We've never met. I want you to know that. We know each other solely through the Internet. The most I will allow myself to say is that he is a writer, and I was, and still am, a fan. We don't even live in the same state.
He told me once when we were discussing our marriages that he and his wife hadn't had sex in nearly four months. He said it was because he didn't want to. I felt incredibly sad for them both. But now a sick part of me is dying to know whether that's a term of her Second Chance. It's twisted that I'm curious. I feel like maybe it could be part of the deal, and even though I feel so desperate to know, if the answer is yes, it will only hurt me. I would never ask him, anyways.
I find myself wondering often what exactly the terms of her Second Chance are. I hate that I wonder. It's not really any of my business, but at the same time it feels a bit like it is. I wonder if part of it is spending more time together, which leads me to wonder if he's being kind and sweet to her when he isn't busy being kind and sweet to me. Jealousy is an ugly emotion. It doesn't look good on anyone, and I hate having to be the one to wear it.
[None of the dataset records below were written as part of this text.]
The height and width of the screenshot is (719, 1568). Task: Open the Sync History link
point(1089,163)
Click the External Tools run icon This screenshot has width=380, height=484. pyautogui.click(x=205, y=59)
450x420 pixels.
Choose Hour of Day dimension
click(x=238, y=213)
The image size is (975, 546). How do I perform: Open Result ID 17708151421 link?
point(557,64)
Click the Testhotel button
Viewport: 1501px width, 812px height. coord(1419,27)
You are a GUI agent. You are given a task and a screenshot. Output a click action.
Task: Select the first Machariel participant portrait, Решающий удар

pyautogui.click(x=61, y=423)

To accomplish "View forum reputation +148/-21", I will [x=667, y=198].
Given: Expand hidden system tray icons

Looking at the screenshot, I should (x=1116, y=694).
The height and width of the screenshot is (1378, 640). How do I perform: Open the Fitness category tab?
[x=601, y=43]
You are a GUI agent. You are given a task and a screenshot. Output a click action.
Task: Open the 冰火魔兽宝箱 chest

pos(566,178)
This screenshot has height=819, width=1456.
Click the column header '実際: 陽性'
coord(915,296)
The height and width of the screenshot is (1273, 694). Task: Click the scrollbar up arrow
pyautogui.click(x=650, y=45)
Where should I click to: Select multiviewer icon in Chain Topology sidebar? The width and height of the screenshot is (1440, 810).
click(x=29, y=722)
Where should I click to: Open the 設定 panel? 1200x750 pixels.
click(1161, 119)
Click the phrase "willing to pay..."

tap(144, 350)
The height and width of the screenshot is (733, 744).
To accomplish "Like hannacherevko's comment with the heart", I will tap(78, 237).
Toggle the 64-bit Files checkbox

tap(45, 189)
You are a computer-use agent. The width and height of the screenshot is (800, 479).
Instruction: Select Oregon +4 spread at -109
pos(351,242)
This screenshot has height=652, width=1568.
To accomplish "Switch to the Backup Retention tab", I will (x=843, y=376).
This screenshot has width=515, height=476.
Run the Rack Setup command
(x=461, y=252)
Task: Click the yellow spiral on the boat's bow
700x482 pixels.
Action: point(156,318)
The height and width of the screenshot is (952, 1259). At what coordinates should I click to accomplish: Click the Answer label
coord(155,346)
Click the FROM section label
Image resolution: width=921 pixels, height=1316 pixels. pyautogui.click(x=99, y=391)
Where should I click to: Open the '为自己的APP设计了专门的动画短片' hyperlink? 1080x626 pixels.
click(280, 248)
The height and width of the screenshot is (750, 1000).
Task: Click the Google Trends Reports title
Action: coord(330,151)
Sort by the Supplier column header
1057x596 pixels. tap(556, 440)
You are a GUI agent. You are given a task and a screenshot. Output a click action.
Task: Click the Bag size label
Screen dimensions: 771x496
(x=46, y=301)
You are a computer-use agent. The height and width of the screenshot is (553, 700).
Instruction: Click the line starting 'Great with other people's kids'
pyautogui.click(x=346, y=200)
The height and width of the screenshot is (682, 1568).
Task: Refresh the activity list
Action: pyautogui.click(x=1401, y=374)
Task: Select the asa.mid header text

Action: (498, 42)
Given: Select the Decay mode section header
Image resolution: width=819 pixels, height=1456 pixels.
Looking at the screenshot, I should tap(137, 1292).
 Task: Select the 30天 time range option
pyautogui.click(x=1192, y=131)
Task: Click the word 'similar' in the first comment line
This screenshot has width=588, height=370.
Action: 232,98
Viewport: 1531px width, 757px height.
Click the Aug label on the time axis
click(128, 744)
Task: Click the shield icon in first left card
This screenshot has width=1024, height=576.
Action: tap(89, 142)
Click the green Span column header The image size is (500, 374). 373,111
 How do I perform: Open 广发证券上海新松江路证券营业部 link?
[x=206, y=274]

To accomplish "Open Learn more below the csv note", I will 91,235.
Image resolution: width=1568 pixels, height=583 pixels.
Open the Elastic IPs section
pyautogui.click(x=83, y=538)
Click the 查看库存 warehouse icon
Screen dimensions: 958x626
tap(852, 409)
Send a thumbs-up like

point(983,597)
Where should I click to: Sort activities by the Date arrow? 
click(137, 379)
I broke down and told someone about this situation. I had to. I trust her completely, so I'm not worried about gossip or rumors. She asked me if I would really and truly leave my husband for him. I told her that I honestly don't know right now what will happen. I'm giving him time to try and change. I have no idea if he will. If he doesn't, I may have to leave eventually, even if that means being alone.
I've also considered that maybe we've made this connection because we haven't been getting everything we need in our marriages, and while neither of us may actually leave our spouse, maybe we're using each other as a balm until our marriages can heal. If this is the case, I don't believe either of us is doing it with bad intentions. Not for our spouses and not for each other. Although if this is the case, it will only end in heartbreak for both of us.
Whoever may read this, I want you to know that neither of us are bad people. Misguided, maybe. But not bad.